Forenauszug:
Mein folgendes Problem ist (sorry, falls ich zu hart nerve, aber bei webprogrammierung haperts bei mir immer), dass ich absolut keinen Schimmer habe, wie ich diese Methode nun aufrufen soll, da mir (die wahrscheinlich gar nicht benötigten/zur Verfügung stehenden) request- und response-Parameter fehlen.


----------



## nillehammer (1. Mrz 2012)

Du selbst rufst die Methoden überhaupt nicht auf. Du programmierst die Servlets und mappst sie in der web.xml auf URLs. Wenn eine URL passt, ruft der Webcontainer automatisch die richtige doXXX-Methode auf. Bspw. Bei klicken auf einen Link die doGet-Methode oder bei absenden eines Formulars die doPost-Methode. Bevor wir hier jetzt aber die Dokumentation von JEE-Web neu schreiben, ist es aber vielleicht ratsam, wenn Du Dich da etwas einliest, z.B. hier: Java Servlet Technology

Wobei noch anzumerken ist, dass heute eher selten direkt mit Servlets programmiert wird, sondern eher mit Webframeworks wie bspw. JSF


----------



## Mattze_1987 (1. Mrz 2012)

Ausgewählte Zeilen:
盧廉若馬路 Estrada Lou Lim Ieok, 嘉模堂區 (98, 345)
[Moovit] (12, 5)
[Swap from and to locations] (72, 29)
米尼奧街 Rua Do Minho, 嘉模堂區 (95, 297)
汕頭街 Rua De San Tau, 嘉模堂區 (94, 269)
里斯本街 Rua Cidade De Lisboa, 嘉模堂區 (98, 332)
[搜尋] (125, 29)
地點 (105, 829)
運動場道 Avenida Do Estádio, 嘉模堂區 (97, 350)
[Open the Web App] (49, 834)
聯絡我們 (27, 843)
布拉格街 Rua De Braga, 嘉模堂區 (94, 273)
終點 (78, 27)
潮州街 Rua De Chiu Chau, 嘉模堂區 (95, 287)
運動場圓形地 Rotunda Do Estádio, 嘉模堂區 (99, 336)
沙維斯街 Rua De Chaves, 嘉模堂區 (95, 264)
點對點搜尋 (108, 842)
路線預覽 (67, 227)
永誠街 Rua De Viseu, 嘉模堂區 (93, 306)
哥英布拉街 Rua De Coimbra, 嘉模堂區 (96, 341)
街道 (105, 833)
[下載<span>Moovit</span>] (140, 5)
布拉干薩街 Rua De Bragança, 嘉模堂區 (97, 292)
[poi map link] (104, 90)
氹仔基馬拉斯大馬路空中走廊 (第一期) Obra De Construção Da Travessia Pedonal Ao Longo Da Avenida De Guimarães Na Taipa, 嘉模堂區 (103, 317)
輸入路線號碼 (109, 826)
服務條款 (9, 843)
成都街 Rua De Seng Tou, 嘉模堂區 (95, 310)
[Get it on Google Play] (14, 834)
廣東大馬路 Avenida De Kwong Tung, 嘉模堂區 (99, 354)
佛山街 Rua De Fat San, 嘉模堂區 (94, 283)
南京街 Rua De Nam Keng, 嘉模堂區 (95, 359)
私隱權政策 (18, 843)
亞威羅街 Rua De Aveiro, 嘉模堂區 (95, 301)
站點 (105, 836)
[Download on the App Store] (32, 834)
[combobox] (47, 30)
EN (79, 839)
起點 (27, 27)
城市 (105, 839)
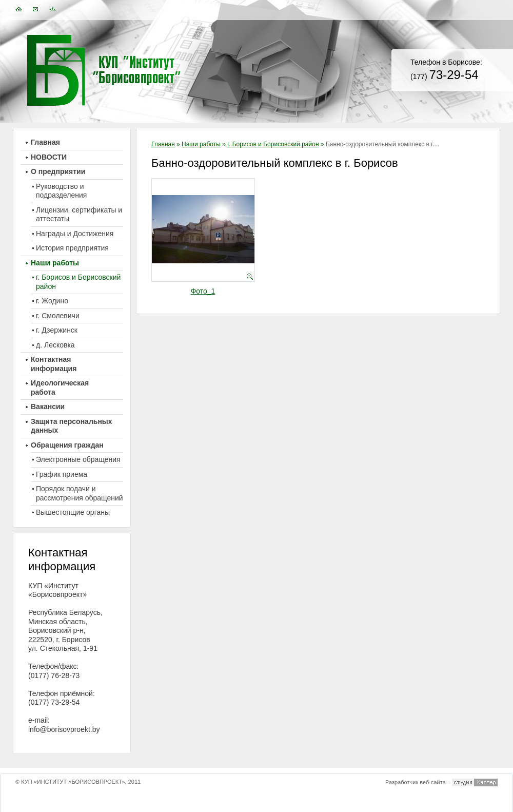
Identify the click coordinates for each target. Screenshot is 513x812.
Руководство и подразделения (61, 191)
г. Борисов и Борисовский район (273, 144)
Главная (163, 144)
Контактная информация (53, 364)
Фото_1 (203, 291)
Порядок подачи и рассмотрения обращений (80, 493)
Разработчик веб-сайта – (418, 782)
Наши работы (201, 144)
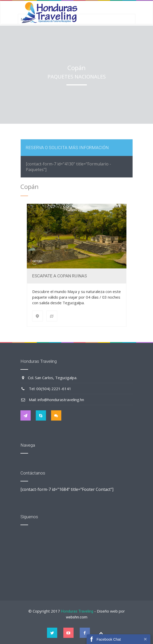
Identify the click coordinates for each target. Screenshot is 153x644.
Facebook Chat (109, 639)
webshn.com (77, 617)
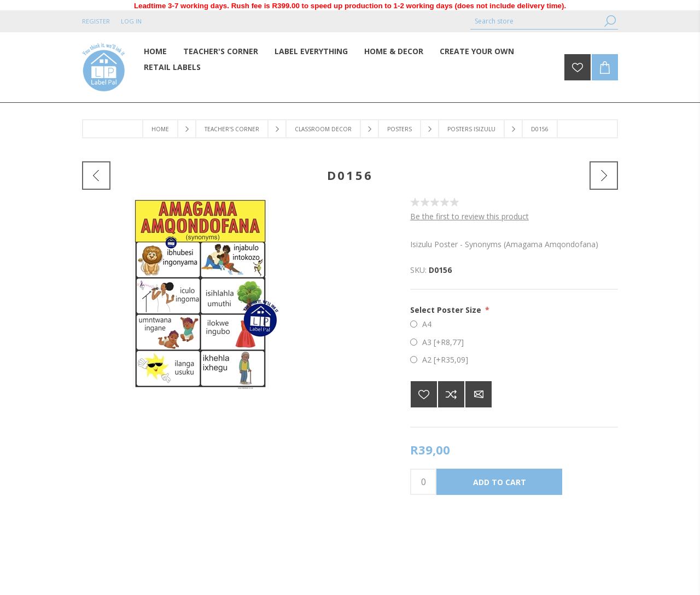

Zu erstellen: Wer ruft laut dem Forenauszug über Servlets die passende doXXX-Methode auf, wenn eine URL passt? Die Zeilen sind eigenständiges Material und gehören nicht zum Forenauszug.

Fertige Aufgabe: Der Webcontainer ruft sie automatisch auf.